-------- EXTRACTED INFORMATION --------
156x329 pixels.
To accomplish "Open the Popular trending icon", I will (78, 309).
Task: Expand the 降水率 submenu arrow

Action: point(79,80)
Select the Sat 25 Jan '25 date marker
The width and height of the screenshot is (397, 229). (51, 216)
--------
-------- EXTRACTED INFORMATION --------
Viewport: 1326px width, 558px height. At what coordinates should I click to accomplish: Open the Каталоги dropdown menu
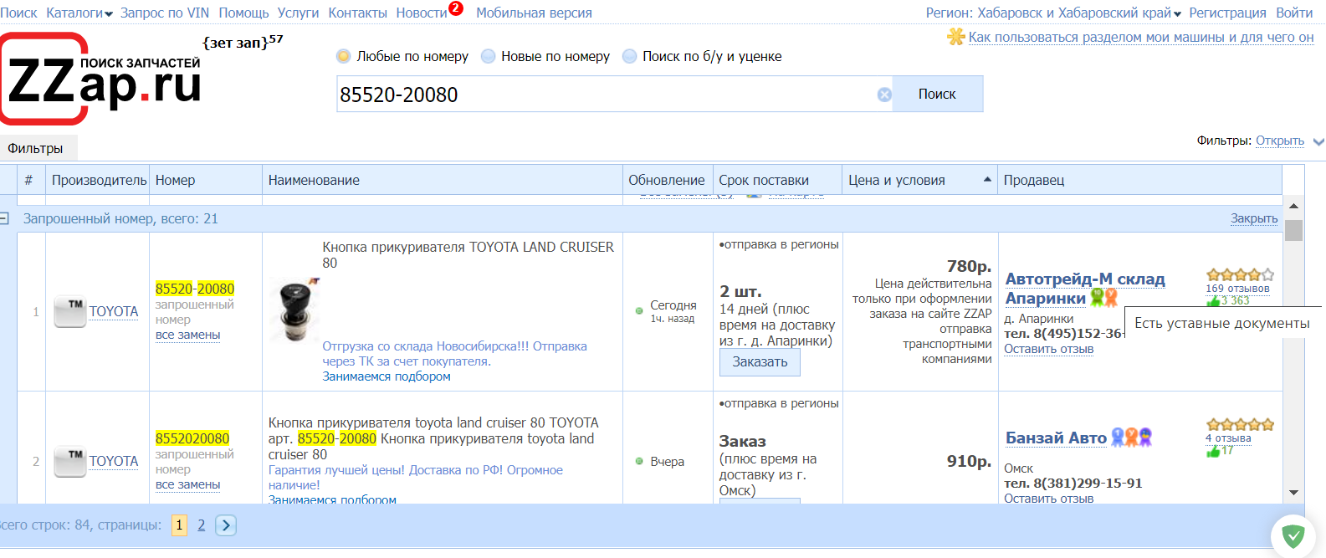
--------
-------- EXTRACTED INFORMATION --------
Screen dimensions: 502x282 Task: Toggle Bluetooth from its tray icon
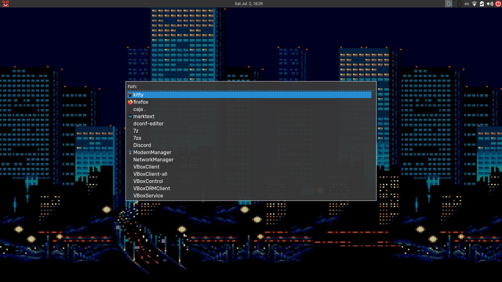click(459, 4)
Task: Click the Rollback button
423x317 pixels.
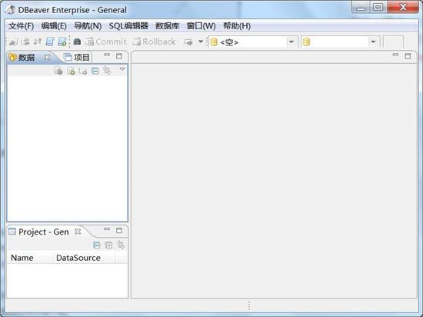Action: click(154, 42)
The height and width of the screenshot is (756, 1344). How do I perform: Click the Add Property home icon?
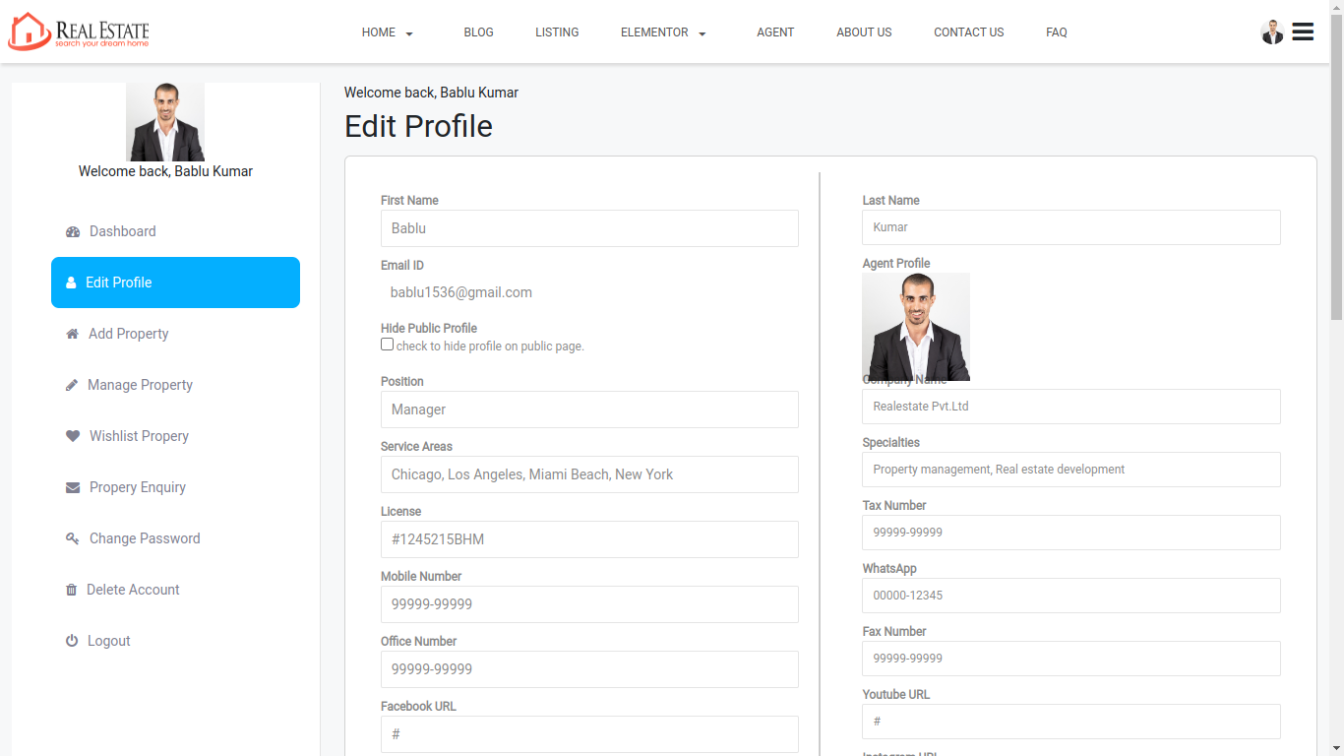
--------
• **WORK INSTRUCTION**
Please report how many lines of the listing contain the word "Open", and include nothing beyond that number.

• **REPLY**
2